The proton tautomerism of pyrazole-4-carboxylic acid (PCA) has been studied by a combination of ~(15)N CPMAS and ~2H NMR spectroscopy and relaxometry. Down to 250 K, PCA forms a hydrogen bonded ribbon where adjacent carboxylic and pyrazole groups are linked by an OH···N and an O···HN hydrogen bond, forming either the tautomeric state A or B. Down to about 250 K, the tautomerism is fast on the NMR timescale and degenerate, corresponding to a phase exhibiting dynamic proton disorder. At lower temperatures, a transition to an ordered phase is observed with localized protons, assigned to an all-syn conformation adopting the sequence of tautomeric states ABABA.. The longitudinal ~(15)N relaxation times T1 of PCA-~(15)N2 have been measured at 9.12 MHz (2.1 T).
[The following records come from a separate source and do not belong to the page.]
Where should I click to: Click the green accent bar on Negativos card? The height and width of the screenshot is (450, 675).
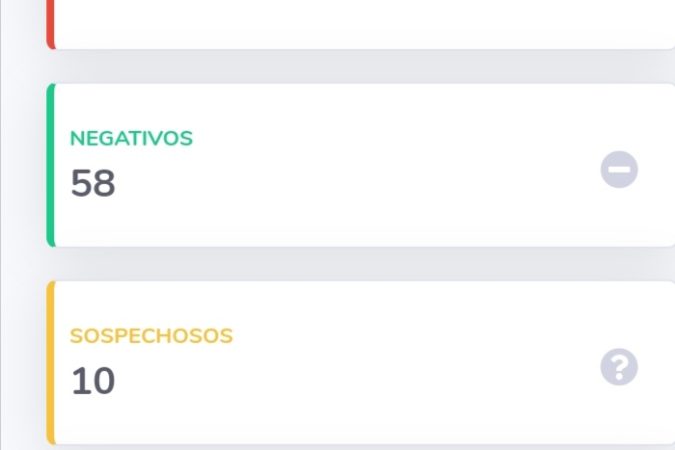[50, 165]
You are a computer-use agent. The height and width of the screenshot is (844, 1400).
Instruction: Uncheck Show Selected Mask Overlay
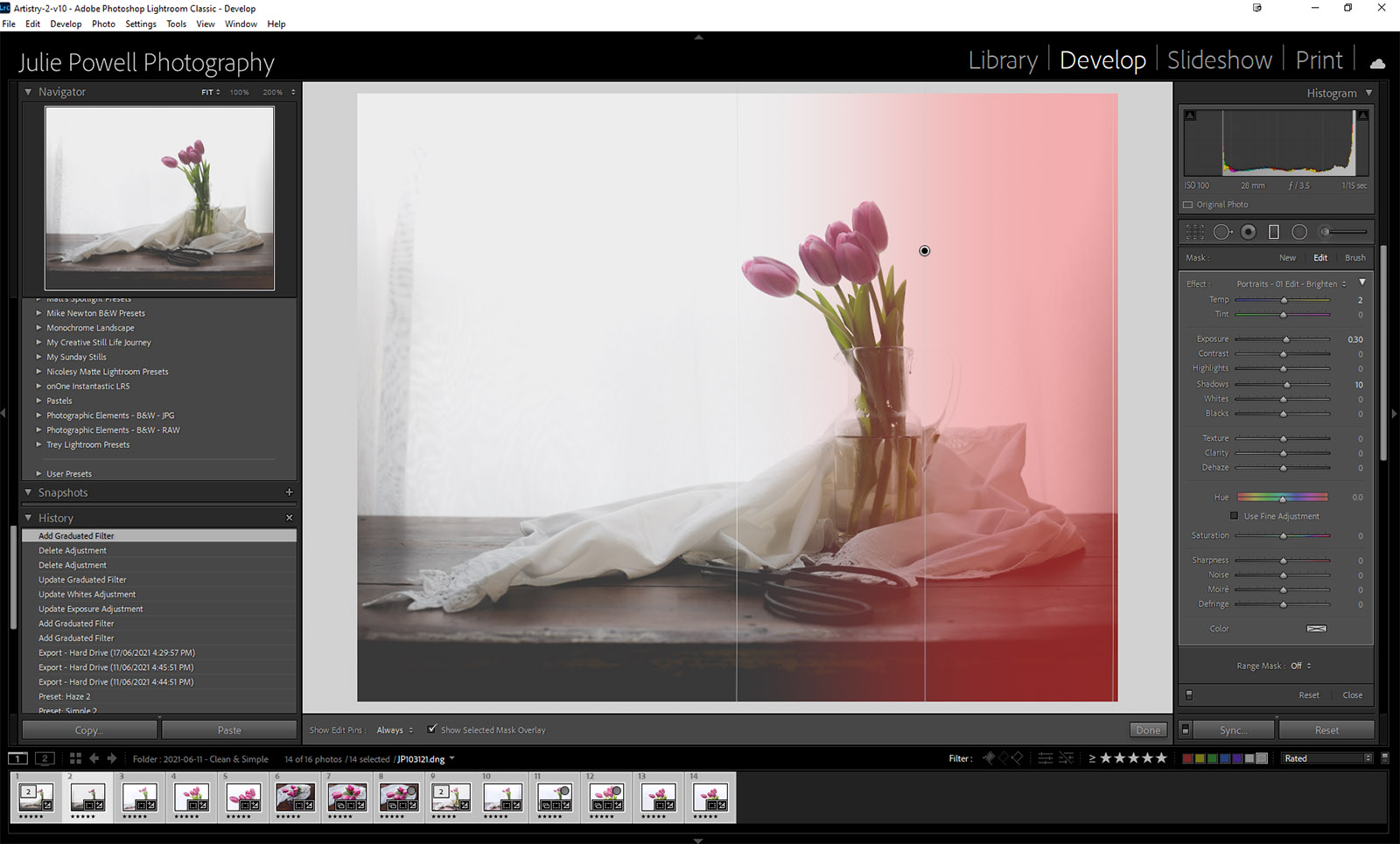(432, 729)
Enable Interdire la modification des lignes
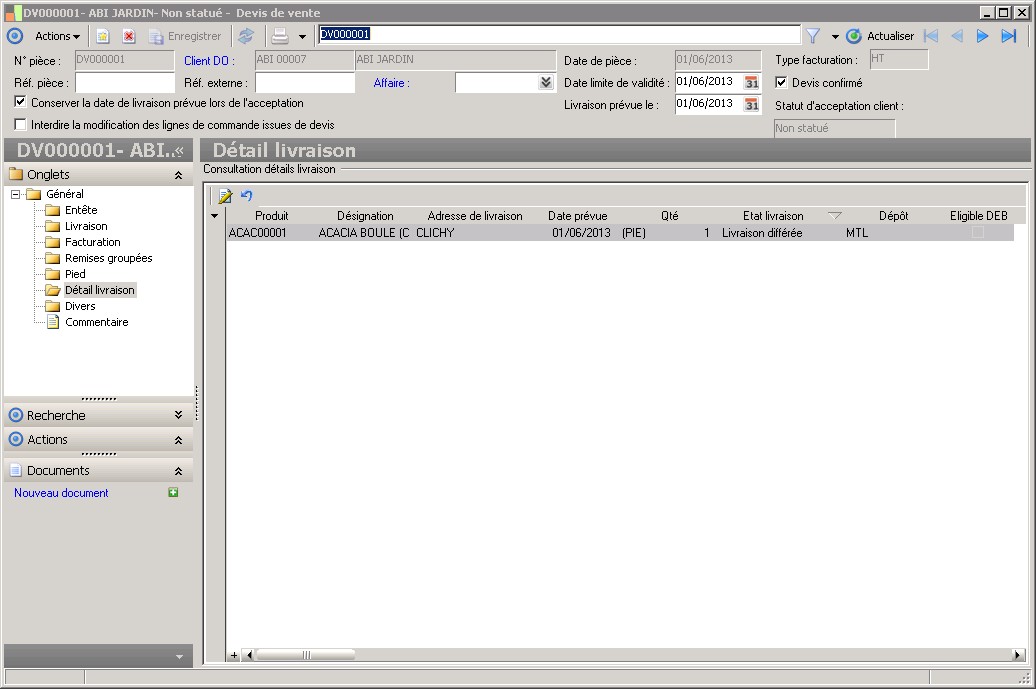Screen dimensions: 1036x689 coord(21,125)
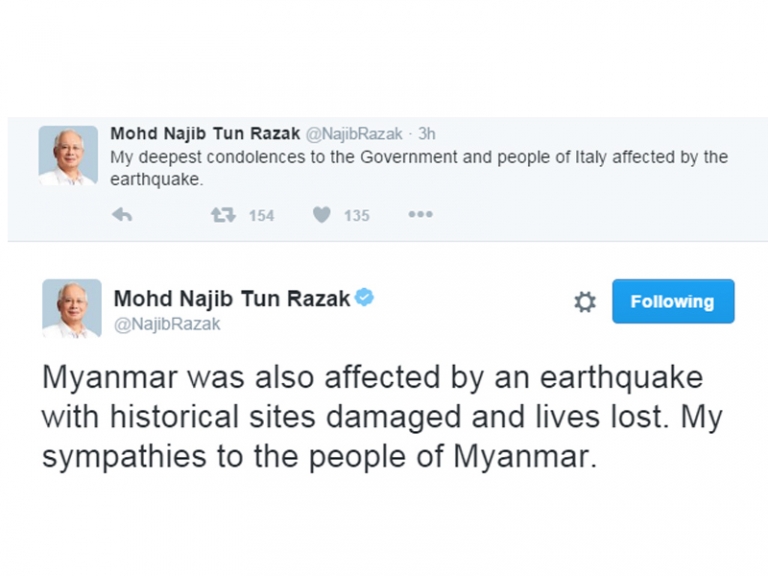
Task: Click the line starting 'Myanmar was also affected'
Action: coord(372,378)
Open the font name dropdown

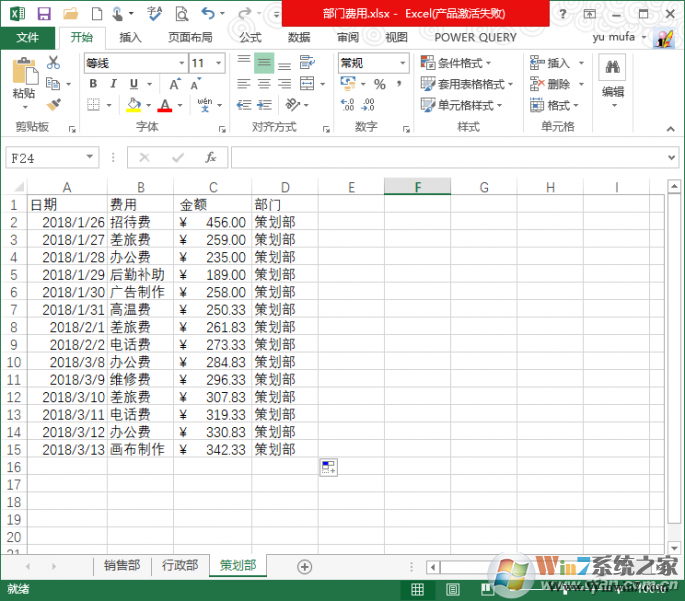click(x=181, y=63)
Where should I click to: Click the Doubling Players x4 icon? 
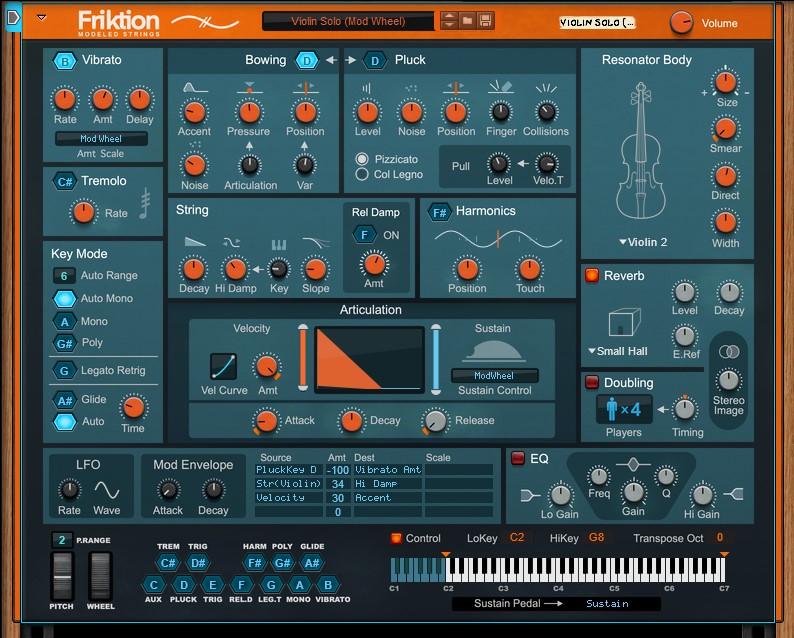pos(624,409)
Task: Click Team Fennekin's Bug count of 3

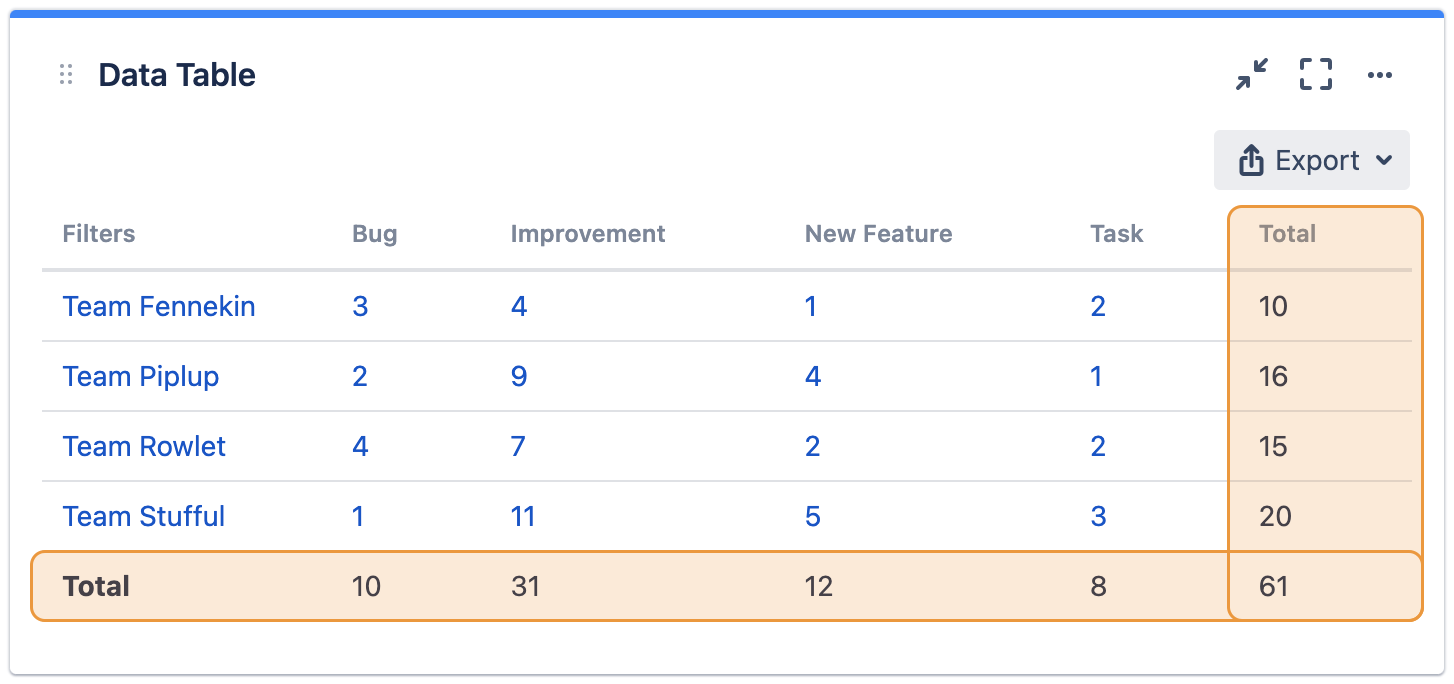Action: (360, 307)
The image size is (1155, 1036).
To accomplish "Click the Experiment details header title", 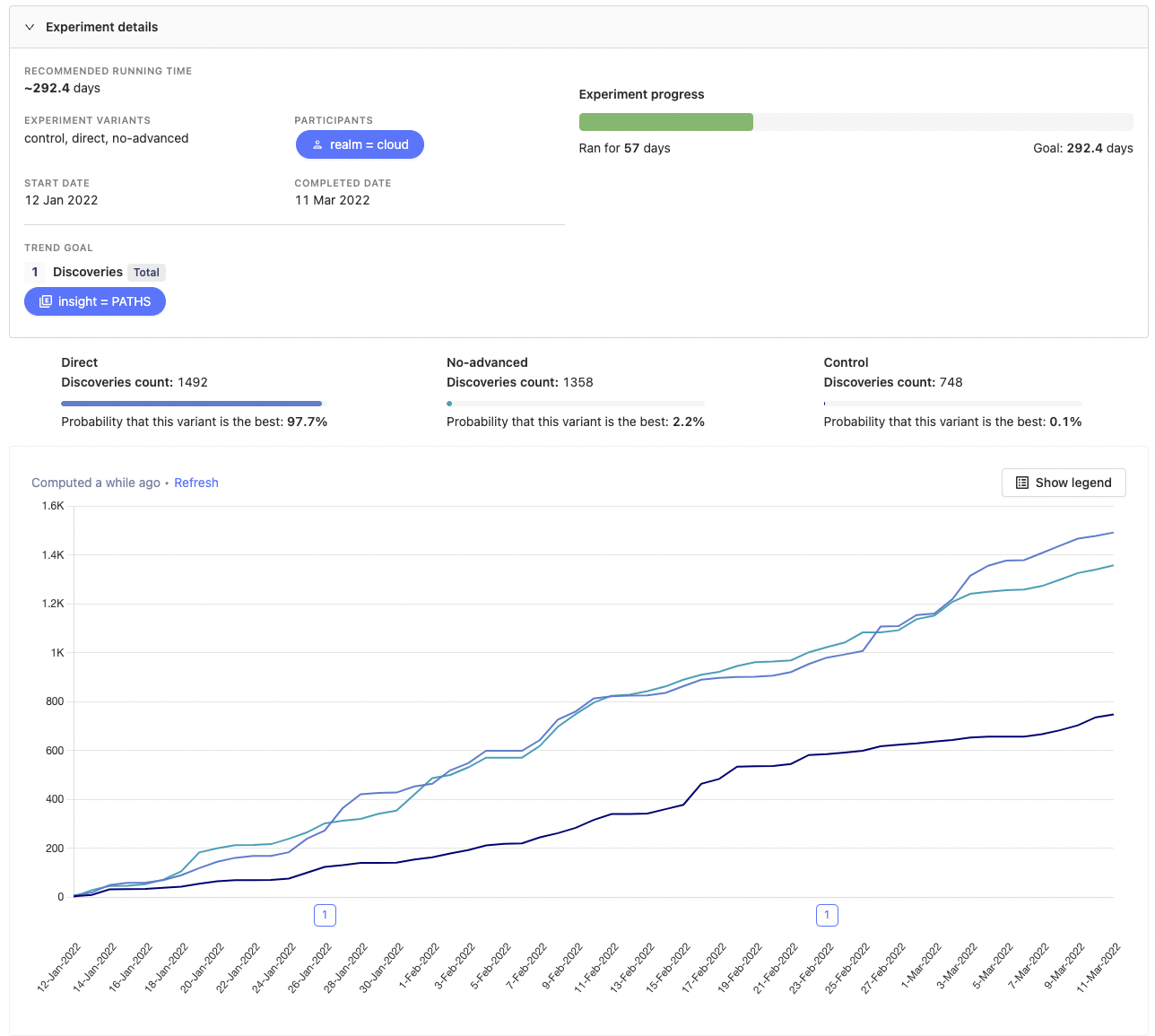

Because of the low field, a chemical shift anisotropy mechanism could be neglected, and the data were analyzed in terms of a dipolar ~1H-~(15)N relaxation mechanism, yielding the rate constants k~(HH). The rate constants k~(HD) and k~(DD) were obtained from the measurement and analysis of the ~2H T1 values of PCA-~(15)N1 -d_(0.9) and PCA-~(15)N1-d_(0.1) measured at 46.03 MHz. Within the margin of error, no kinetic isotope effects could be detected, in contrast to previous results reported for the very fast tautomerism of solid benzoic acid dimers and the much slower tautomerism of solid 3,5-diphenyl-4-brompyrazole (DPBrP) dimers. The Arrhenius curves of all three systems were simulated using the Bell-Limbach tunneling model. Evidence for a major heavy atom motion for the tautomerism of PCA is obtained, associated with small angle reorientation of PCA molecules around the molecular axis. The observed proton order-disorder transition and the mechanism of the observed rate process are discussed in terms of a coupling of adjacent tautomeric states.